Page MenuHomePhabricator

internal_api_error_DBQueryError on page edit; db1024
Closed, ResolvedPublic

Description

My bot has been getting 'internal_api_error_DBQueryError' while trying to update a page on Finnish Wikipedia for several hours now. I tried dumping the text to a file and saving it myself, but I got the same error:

Function: WikiPage::updateRevisionOn
Error: 1205 Lock wait timeout exceeded; try restarting transaction (10.64.16.13)

This happens when trying to update [[Wikipedia:Viikon kilpailu/Viikon kilpailu 2014-35]]. Storing the same text to a sandbox page [[Käyttäjä:Danmichaelo/Sandbox]] works fine.


Version: wmf-deployment
Severity: normal
URL: https://fi.wikipedia.org/wiki/Wikipedia:Viikon_kilpailu/Viikon_kilpailu_2014-35

Details

Reference
bz70221

Event Timeline

bzimport raised the priority of this task from to Medium.Nov 22 2014, 3:39 AM
bzimport set Reference to bz70221.
bzimport added a subscriber: Unknown Object (MLST).

It started working again at 03:13 UTC. I got the error first at 19:13 UTC, so the lock lasted for ~ 8 hours or more. It is possible to configure such a look, whatever caused it, to timeout faster?

Do you know which specific servers were hit (like "mw1234")?

Only know the IP I included in my first message, 10.64.16.13, which seems to be db1024.

Unsure whether to put this API or DB or Page editing territory, meh.

Looking at https://fi.wikipedia.org/w/index.php?title=Wikipedia:Viikon_kilpailu/Viikon_kilpailu_2014-35&action=history I assume this is about UKBot?

(In reply to Dan Michael Heggø from comment #1)

It started working again at 03:13 UTC.

Wondering if the diff size (+40499) comes into play here...

Also see bug 37519 comment 13.

It's about UKBot, yes.
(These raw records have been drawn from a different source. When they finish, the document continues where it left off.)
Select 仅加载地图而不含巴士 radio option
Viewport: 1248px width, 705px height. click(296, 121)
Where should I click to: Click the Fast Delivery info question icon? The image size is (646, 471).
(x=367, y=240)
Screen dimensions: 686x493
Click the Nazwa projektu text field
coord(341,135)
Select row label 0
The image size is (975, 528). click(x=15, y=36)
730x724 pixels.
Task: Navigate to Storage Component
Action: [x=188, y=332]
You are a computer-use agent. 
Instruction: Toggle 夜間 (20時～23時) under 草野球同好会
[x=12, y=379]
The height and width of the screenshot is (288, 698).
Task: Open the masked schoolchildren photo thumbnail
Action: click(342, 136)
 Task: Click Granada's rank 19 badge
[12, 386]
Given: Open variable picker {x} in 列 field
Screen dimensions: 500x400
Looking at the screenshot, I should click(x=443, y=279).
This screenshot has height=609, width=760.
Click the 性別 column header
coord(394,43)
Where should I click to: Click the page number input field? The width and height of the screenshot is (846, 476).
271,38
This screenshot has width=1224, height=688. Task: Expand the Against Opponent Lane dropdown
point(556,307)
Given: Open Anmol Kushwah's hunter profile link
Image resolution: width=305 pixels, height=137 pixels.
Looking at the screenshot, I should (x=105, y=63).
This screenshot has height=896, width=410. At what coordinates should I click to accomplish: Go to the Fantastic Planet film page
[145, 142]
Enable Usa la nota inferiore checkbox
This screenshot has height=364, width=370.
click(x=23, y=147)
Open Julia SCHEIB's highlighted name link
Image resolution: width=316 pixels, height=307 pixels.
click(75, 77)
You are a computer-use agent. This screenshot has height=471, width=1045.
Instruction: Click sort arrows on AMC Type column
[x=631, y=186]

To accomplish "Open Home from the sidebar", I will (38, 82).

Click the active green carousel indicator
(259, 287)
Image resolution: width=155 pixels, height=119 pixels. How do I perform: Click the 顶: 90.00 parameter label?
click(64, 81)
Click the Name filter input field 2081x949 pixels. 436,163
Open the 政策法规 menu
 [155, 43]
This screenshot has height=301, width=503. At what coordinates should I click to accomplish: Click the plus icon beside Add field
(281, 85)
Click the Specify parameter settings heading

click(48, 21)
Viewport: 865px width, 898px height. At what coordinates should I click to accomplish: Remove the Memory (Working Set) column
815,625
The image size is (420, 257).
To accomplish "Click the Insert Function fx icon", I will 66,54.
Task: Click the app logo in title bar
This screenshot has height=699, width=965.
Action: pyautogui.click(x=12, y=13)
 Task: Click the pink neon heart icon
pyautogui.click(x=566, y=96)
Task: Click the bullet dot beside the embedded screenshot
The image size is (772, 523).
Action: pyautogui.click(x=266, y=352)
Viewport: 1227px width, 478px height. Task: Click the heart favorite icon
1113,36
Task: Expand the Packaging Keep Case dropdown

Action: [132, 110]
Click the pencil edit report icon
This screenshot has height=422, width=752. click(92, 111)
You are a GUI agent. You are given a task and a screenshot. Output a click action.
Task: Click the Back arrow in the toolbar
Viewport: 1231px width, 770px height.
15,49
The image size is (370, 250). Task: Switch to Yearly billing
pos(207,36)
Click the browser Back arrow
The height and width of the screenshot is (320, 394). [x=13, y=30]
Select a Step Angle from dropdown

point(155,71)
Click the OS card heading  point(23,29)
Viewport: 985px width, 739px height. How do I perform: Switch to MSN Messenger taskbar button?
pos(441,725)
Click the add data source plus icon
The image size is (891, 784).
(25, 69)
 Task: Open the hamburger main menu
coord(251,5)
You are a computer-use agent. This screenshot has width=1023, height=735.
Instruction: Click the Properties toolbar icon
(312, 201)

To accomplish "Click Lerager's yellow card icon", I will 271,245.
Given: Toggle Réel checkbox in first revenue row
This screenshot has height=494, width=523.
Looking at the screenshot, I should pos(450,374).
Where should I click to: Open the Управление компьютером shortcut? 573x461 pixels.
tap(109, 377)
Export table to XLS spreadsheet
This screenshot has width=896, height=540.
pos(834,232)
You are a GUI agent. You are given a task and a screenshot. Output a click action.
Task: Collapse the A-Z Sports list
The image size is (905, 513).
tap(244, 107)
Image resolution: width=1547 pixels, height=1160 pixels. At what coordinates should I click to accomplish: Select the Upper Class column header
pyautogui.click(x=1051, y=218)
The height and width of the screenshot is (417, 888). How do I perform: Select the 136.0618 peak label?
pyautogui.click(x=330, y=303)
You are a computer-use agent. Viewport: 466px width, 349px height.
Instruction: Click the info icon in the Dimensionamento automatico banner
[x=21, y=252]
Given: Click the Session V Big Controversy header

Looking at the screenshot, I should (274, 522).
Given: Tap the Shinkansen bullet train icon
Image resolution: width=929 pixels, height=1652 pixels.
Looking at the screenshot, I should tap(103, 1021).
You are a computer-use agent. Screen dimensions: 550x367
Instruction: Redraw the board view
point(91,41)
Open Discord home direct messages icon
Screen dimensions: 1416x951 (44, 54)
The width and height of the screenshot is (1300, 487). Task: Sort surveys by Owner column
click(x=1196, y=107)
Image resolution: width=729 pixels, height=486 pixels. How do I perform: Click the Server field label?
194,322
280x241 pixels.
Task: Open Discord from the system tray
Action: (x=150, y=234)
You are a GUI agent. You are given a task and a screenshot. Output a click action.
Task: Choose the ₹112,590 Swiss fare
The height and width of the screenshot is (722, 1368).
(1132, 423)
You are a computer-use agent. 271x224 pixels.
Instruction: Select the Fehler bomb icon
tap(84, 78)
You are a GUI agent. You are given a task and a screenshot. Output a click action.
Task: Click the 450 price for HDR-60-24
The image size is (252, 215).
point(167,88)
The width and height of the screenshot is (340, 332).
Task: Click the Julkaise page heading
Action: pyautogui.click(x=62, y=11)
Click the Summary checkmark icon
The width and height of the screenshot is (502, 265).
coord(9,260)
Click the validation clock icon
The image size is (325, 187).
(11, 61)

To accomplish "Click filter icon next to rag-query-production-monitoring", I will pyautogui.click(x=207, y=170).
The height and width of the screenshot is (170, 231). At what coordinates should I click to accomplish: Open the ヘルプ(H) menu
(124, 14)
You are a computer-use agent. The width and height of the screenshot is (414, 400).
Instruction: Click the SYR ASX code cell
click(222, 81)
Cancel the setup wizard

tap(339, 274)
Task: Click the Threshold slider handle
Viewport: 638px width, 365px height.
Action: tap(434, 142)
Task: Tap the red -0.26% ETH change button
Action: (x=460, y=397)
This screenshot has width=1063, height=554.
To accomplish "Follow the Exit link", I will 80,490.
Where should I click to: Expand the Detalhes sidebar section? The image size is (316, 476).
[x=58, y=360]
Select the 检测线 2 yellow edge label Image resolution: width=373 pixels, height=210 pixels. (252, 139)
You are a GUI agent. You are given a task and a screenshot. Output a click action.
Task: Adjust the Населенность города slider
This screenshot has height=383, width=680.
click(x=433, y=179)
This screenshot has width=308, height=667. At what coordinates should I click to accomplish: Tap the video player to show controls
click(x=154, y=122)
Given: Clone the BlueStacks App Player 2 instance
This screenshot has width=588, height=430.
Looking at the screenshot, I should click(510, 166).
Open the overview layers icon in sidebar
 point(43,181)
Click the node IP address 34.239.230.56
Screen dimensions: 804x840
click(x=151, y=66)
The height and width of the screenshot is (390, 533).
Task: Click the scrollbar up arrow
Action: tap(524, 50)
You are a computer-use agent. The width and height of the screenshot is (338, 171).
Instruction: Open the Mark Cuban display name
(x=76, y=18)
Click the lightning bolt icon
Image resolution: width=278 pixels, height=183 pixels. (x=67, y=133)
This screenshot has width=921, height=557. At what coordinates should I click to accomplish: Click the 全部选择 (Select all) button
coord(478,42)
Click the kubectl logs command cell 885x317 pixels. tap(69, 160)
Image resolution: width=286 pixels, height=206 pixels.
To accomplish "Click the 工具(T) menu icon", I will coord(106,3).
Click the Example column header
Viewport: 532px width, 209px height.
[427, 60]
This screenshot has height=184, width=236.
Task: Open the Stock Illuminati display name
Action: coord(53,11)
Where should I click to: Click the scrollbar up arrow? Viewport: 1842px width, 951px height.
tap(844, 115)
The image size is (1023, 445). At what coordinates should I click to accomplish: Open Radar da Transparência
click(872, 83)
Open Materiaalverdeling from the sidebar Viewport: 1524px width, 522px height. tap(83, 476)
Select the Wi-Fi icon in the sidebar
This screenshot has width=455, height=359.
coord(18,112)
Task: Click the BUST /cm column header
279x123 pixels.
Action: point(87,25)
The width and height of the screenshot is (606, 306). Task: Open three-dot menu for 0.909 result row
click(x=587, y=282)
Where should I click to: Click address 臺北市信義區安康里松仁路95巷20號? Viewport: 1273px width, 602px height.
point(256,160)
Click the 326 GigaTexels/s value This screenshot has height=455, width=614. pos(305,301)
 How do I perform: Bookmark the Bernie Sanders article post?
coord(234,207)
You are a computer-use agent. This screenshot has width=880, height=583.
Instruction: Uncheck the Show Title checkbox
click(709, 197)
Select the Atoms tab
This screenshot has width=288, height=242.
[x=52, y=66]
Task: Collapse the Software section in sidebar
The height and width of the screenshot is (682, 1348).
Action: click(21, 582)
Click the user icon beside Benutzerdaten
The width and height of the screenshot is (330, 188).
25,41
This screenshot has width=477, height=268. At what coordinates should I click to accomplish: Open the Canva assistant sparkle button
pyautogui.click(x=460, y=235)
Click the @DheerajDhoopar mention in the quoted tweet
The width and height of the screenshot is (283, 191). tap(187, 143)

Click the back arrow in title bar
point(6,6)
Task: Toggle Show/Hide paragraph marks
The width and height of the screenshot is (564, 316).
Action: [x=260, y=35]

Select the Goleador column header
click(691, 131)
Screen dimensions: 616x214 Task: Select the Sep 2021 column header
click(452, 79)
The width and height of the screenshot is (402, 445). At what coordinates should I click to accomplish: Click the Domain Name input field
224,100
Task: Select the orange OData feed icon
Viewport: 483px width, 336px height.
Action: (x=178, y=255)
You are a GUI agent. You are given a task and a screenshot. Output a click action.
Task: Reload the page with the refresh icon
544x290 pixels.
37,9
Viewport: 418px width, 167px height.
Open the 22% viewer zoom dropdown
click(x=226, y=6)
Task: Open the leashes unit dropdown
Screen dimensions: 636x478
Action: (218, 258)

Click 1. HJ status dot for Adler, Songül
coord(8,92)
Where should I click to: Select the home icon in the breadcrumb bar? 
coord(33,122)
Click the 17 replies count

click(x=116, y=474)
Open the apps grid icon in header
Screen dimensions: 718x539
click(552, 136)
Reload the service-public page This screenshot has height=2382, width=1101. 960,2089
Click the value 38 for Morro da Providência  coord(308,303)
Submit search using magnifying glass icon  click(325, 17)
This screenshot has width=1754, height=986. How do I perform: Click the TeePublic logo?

However, once the page was locked, noone else could edit it either. What puzzles me the most is that the lock lasted for so many hours.

(In reply to Andre Klapper from comment #4)

Unsure whether to put this API or DB or Page editing territory, meh.

Not API, the API just calls into the core page editing code. The error itself was coming from the database layer, although the base cause for the lock wait timeout might be elsewhere (e.g. something else holding a lock for far too long).

I removed "via bot" from the bug title since comment 0 implies that the same error was received when editing via the UI.

(In reply to Brad Jorsch from comment #6)

The error itself was coming from the database layer, although the base
cause for the lock wait timeout might be elsewhere (e.g. something else
holding a lock for far too long).

Thanks.

Might be hard to track down now that the problem is gone. :-/

Aklapper changed the task status from Open to Stalled.Dec 15 2014, 10:14 AM
Aklapper lowered the priority of this task from Medium to Low.
Aklapper subscribed.
jcrespo claimed this task.
jcrespo subscribed.

After 1 year stalled, I will close it. It says "Resolved", but I am using that because it is not "Invalid" nor "Rejected", it just stopped being a problem. There could be many reasons why this happened, and after one year it is impossible to debug (while code and servers may have already changed several times). We can reopen it if it happens again.